A common argument is that the economy has dodged the bullet in the first half of the year, avoiding negative GDP growth and setting itself up for a gradual recovery. We would point out that we are not out of the woods yet and are at risk of negative GDP growth later this year as the tax rebate stimulus fades in the fourth quarter. It appears the risks of a classic recession, with two or more consecutive quarters of negative GDP growth, are rising.
Pessimism continues to proliferate. Consumer sentiment continues to decline and has only been this low three other times in the past forty years: the oil shock of the mid-70s, hyperinflation in the early 80s, and the recession and housing correction of the early 90s. However, it should be noted that the gap between what consumers are saying and what they are doing keeps growing. Consumer spending has declined but is actually up 2% year-over-year. It should also be noted that extreme levels of consumer pessimism were a harbinger for the bull-run in stocks in the 80s and 90s.
Despite all of the pessimism, we do see good reasons to remain invested in stocks.
1. Inflation and interest rates are still low.
2. The Federal Reserve is accommodative, although they seem confused.
3. Corporate balance sheets are in very good shape.
4. Corporations have very lean inventory levels.
5. Dividend yields on the S&P 500 are high relative to Treasury Bonds.
6. Valuations on stocks are very reasonable.

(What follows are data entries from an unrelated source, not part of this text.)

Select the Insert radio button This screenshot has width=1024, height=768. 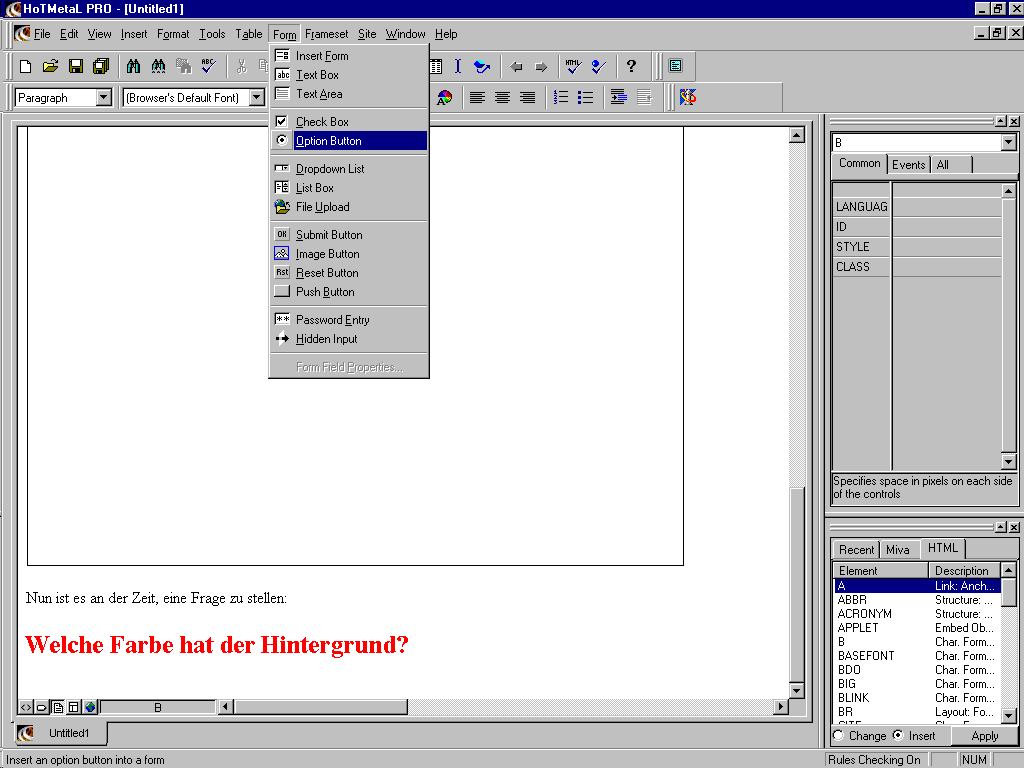[x=897, y=736]
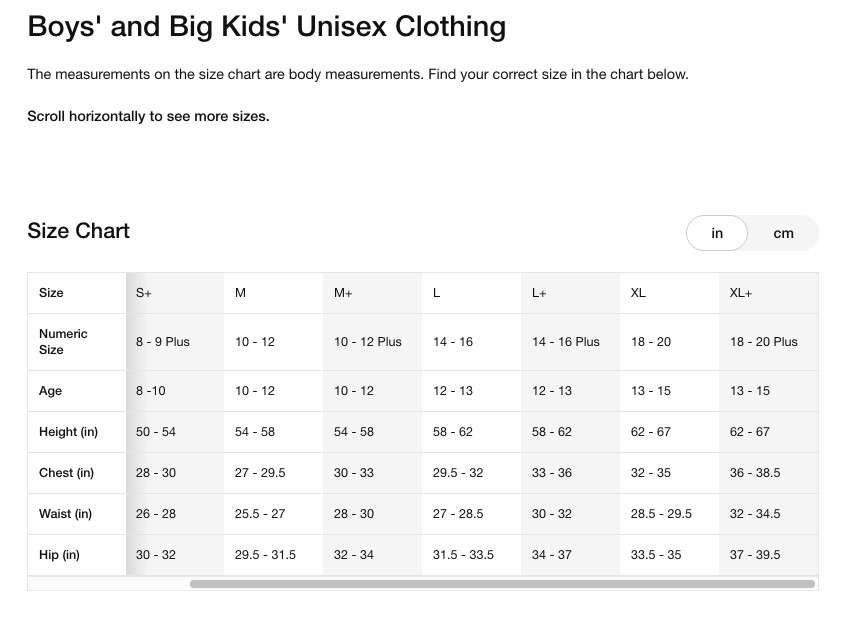Image resolution: width=849 pixels, height=627 pixels.
Task: Select the M+ column header
Action: [x=343, y=293]
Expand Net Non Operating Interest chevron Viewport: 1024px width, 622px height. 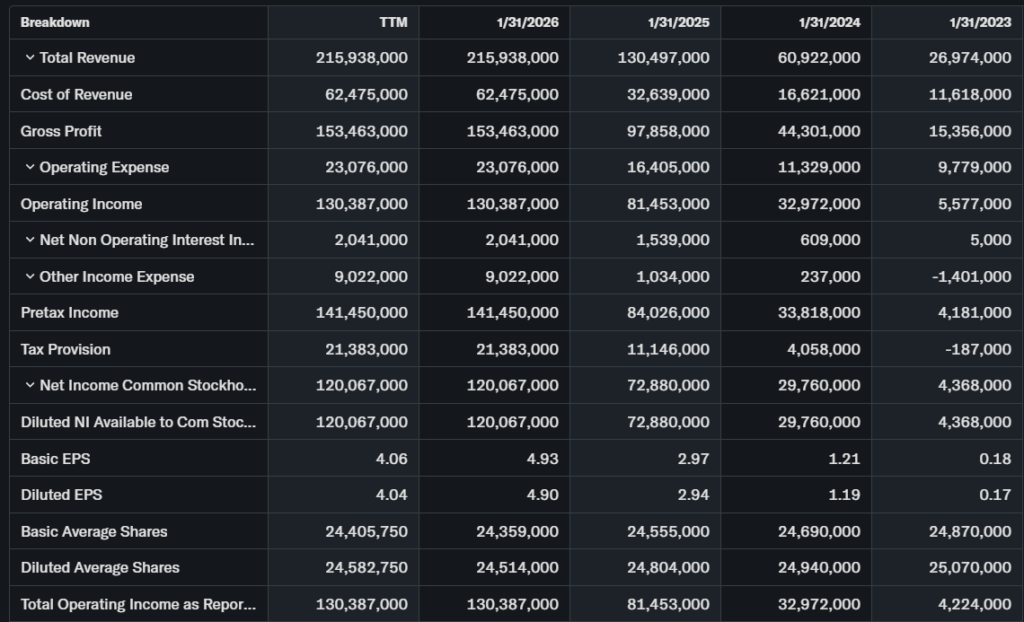[30, 240]
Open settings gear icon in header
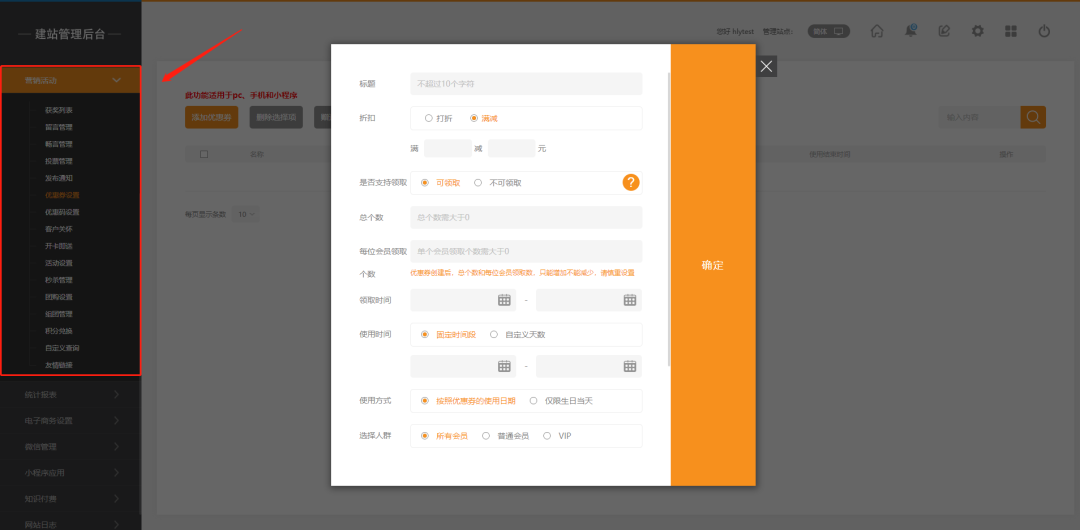 coord(978,31)
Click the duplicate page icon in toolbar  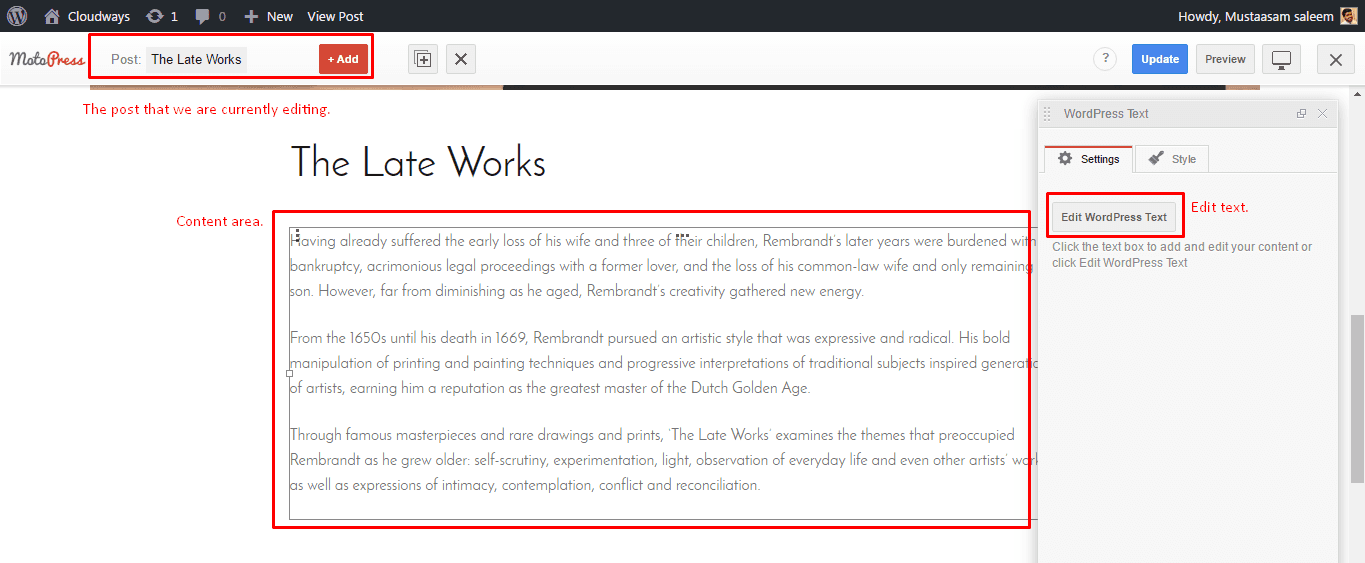tap(423, 59)
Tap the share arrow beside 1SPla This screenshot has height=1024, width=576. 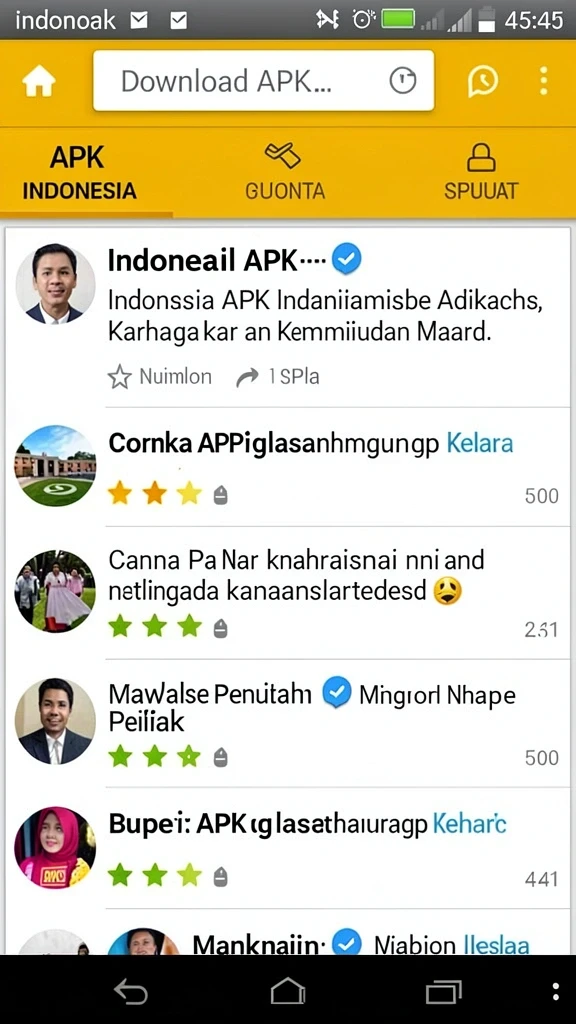tap(248, 377)
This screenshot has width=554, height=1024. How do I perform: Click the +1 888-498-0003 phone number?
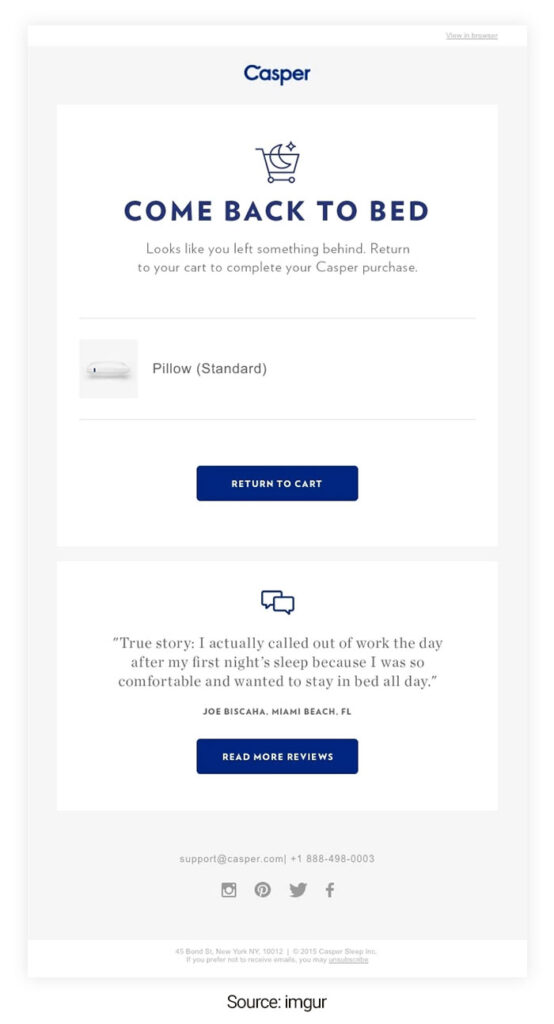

7. Investors are hoarding record amounts of cash which should bode well for
stocks in the future as that money gets invested in the market.
It is important to keep in mind that the stock market typically forms a bottom during periods of extreme pessimism. Thus, history tells us we are likely closer to the end than the beginning of this current correction. In the meantime, we want to remain conservative and defensive by owning high-quality investments across our equity and fixed income portfolios and remaining very well diversified.